* Short exercise A: According to the abstract, for how long was the hydrothermal system active?
* Short exercise B: Copy the abstract from "DOI: 10.48380/dggv-bs4z-8g09" to "drill core M0077A.", and swap "magnetite" for "titanomagnetite" each time it appears.
[begin Selection]
Title: Peak Ring Magnetism: Rock- and mineral-magnetic properties of the Chicxulub impact crater

Authors:
Bruno Daniel Leite Mendes1, Agnes Kontny1, Ksenia Gaus1, Bonny Kuipers2, Mark Dekkers2

Institutions:
1Karlsruhe Institute of Technology, Germany; 2Utrecht University, Netherlands

Event: GeoKarlsruhe 2021

Date: 2021

DOI: 10.48380/dggv-bs4z-8g09

Summary:
Large impact structures on Earth like the Chicxulub in Mexico are characterized by magnetic highs but the magneto-mineralogical origin is still poorly constrained and impact-generated melt versus hydrothermal activity models are discussed. The IODP-ICDP expedition 364 drilled into the peak ring of the Chicxulub impact crater, which is characterized by a well-developed hydrothermal system. This system was active for up to 2 Ma, reaching temperatures of 350-450°C. The main goal of our study is the investigation and characterization of heat treatment on shocked magnetite, the most important magnetic mineral in the shocked granitoid basement, and impact lithologies from drill core M0077A.
[end Selection]
[begin Provided material]
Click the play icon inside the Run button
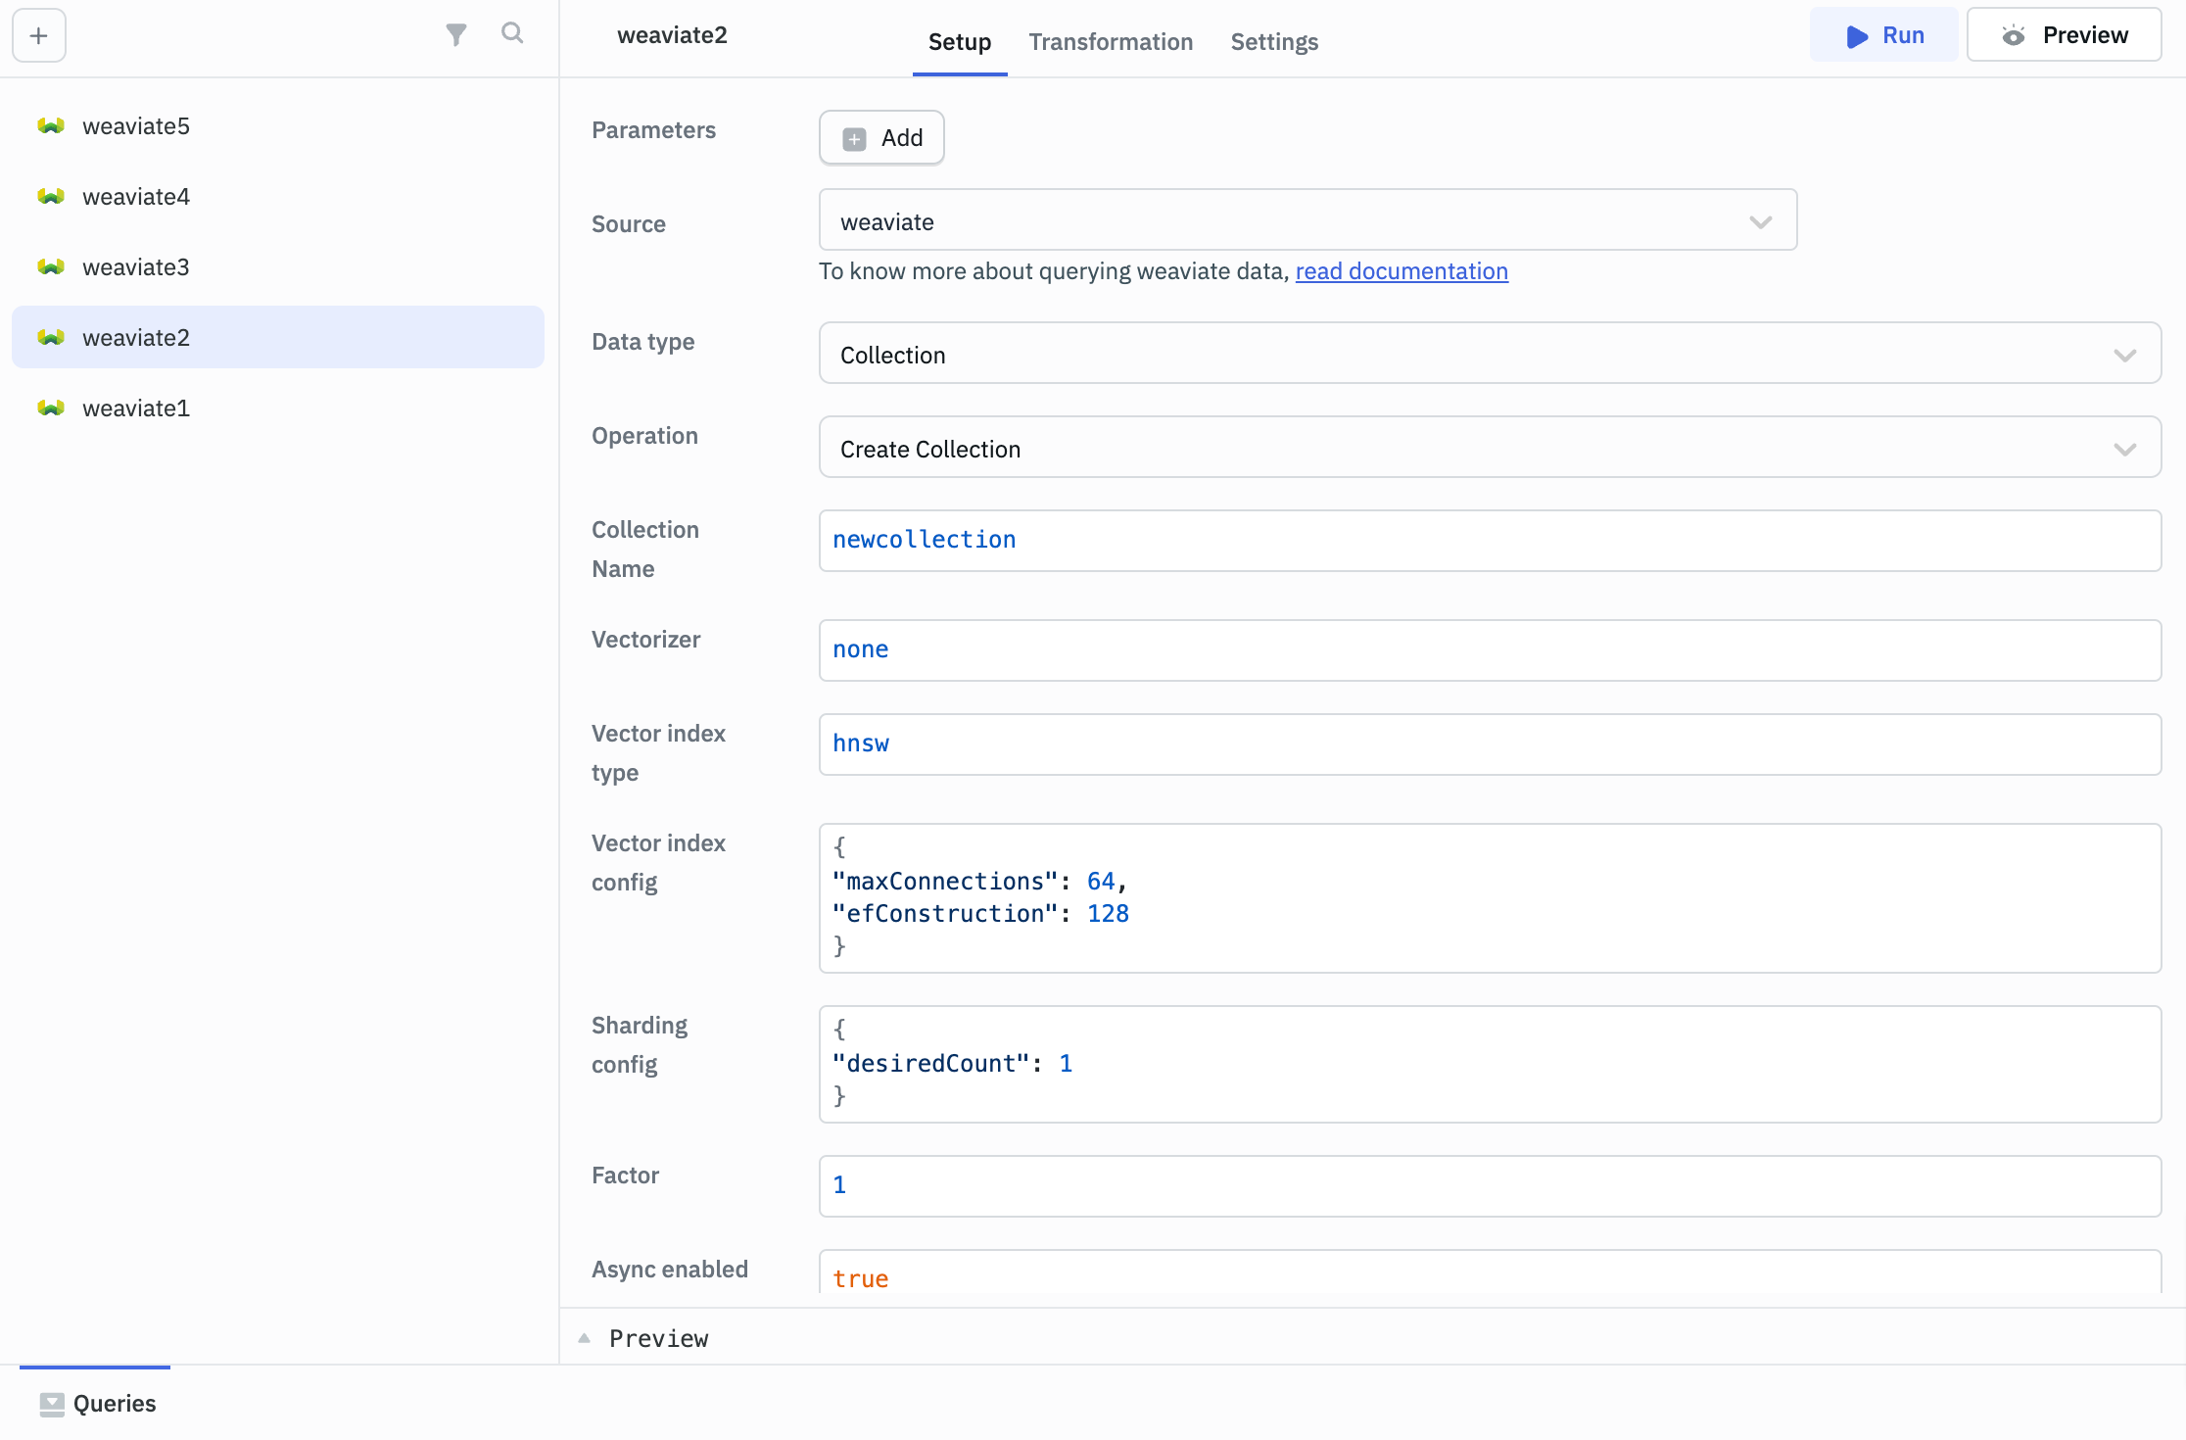 pos(1856,36)
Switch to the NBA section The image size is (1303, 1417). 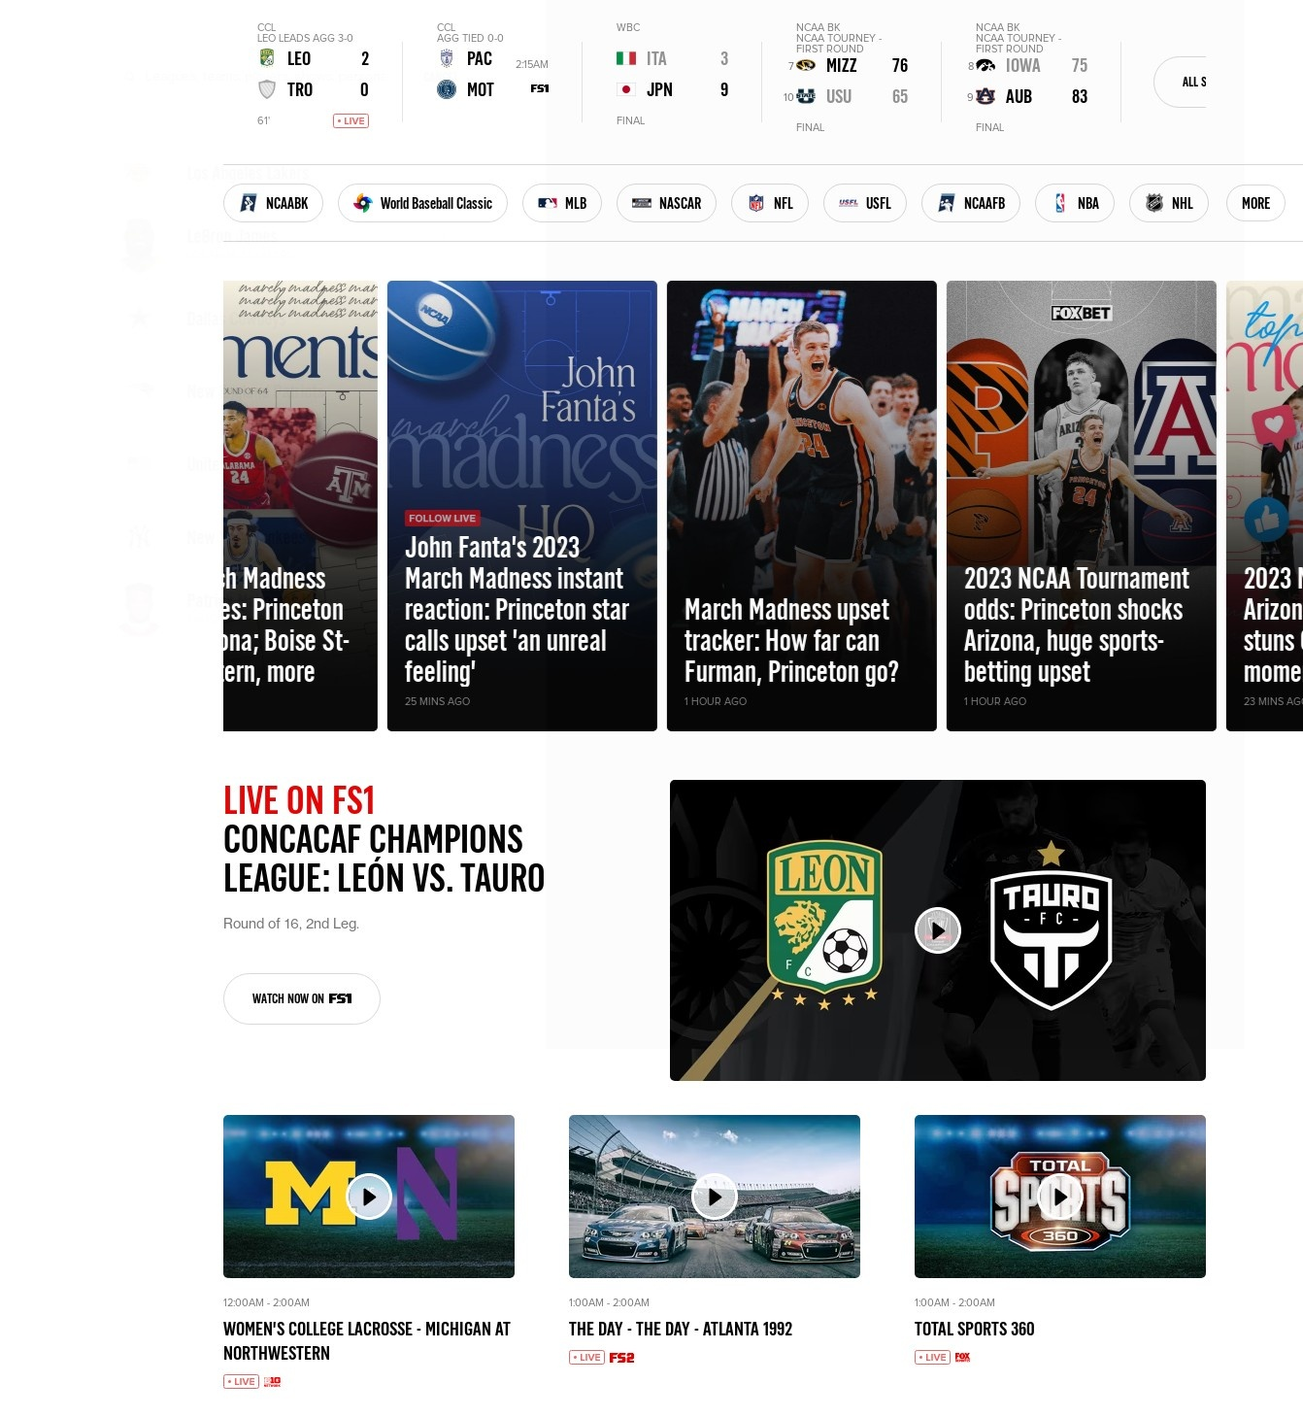(x=1075, y=203)

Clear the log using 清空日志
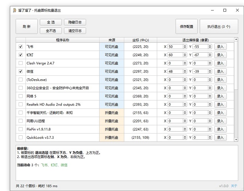click(75, 31)
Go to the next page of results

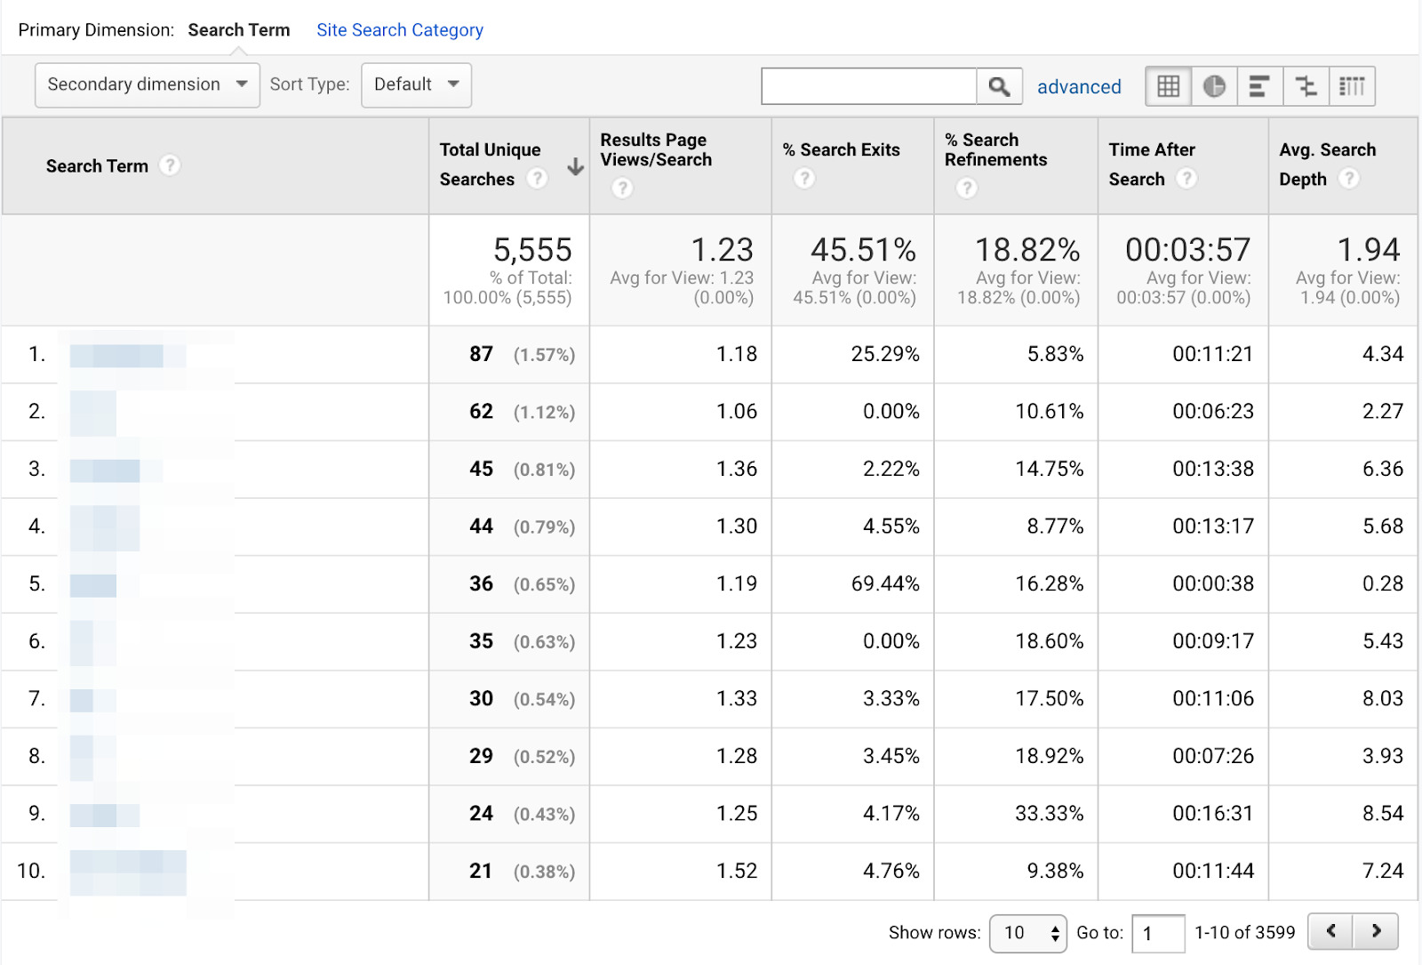point(1378,929)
[end Provided material]
* Written response A: Up to 2 Ma.

* Written response B:
DOI: 10.48380/dggv-bs4z-8g09

Summary:
Large impact structures on Earth like the Chicxulub in Mexico are characterized by magnetic highs but the magneto-mineralogical origin is still poorly constrained and impact-generated melt versus hydrothermal activity models are discussed. The IODP-ICDP expedition 364 drilled into the peak ring of the Chicxulub impact crater, which is characterized by a well-developed hydrothermal system. This system was active for up to 2 Ma, reaching temperatures of 350-450°C. The main goal of our study is the investigation and characterization of heat treatment on shocked titanomagnetite, the most important magnetic mineral in the shocked granitoid basement, and impact lithologies from drill core M0077A.